Marine or portable off-grid solar systems

XizangXizang Registered Users Posts: 50 ✭✭
edited February 2016 in Solar Beginners Corner #1
I'm sort of lurking here, asking a dumb question every now and then, and trying to accumulate enough knowledge to not screw up too badly.   Okay, here's my project:  Setting up a little backup power supply in Nebraska at my girlfriend's place.  But want to keep it kind of portable, where we can peel it up easily and take it with us to my next management gig at a coastal location.  There, we will have a larger sailboat or houseboat that we will want to transplant the system onto.  So the parts need to be saltwater resistant.

I'm at the stage of looking for an inverter that's cheap enough for unemployed older folks to buy, yet tough enough to live on the water in a marine environment.    And along with the inverter, I'm going to need a couple of respectable batteries that will survive in the same saltwater climate.

I have a Brat charge controller and a Square-D weatherproof combiner box, along with a few 100-watt 12-volt (wired to 24-volt in series-parallel) solar panels.    The plan is to buy more.
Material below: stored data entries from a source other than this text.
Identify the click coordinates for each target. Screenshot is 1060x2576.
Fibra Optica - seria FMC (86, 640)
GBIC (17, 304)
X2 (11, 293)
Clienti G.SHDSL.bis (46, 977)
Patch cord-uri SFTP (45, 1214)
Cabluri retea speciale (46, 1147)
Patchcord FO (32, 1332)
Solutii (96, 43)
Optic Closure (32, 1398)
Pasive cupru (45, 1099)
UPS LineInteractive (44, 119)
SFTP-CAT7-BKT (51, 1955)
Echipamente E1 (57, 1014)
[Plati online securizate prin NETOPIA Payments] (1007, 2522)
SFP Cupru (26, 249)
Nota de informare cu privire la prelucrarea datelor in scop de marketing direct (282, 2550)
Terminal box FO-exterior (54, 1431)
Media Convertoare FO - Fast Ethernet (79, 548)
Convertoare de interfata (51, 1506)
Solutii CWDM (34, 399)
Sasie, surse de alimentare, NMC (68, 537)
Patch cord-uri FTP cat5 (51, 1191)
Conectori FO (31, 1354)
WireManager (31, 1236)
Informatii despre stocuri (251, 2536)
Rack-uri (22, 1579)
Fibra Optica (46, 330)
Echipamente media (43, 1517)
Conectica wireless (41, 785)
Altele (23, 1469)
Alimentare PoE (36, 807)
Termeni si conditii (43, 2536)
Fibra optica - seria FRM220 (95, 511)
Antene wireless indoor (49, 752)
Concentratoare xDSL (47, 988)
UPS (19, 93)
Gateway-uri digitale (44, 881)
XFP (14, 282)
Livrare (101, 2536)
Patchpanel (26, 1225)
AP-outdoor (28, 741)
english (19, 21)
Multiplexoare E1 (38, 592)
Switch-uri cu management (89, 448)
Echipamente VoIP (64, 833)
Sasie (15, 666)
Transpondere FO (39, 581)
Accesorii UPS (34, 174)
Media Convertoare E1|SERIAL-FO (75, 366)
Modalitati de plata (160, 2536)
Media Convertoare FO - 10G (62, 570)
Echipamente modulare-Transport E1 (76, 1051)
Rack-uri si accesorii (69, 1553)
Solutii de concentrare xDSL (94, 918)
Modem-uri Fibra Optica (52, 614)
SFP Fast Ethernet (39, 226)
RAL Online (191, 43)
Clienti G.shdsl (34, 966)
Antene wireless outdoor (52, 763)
So if you were me, what make and model inverter and batteries would you go for?  Bear in mind that we're currently old folks on limited incomes.

Comments

  • vtmapsvtmaps Solar Expert Posts: 3,739 ✭✭✭✭
    12 volt panels tend to be more expensive than the higher voltage panels.  If your system is large, you would be better off with an MPPT controller and cheaper, higher voltage panels.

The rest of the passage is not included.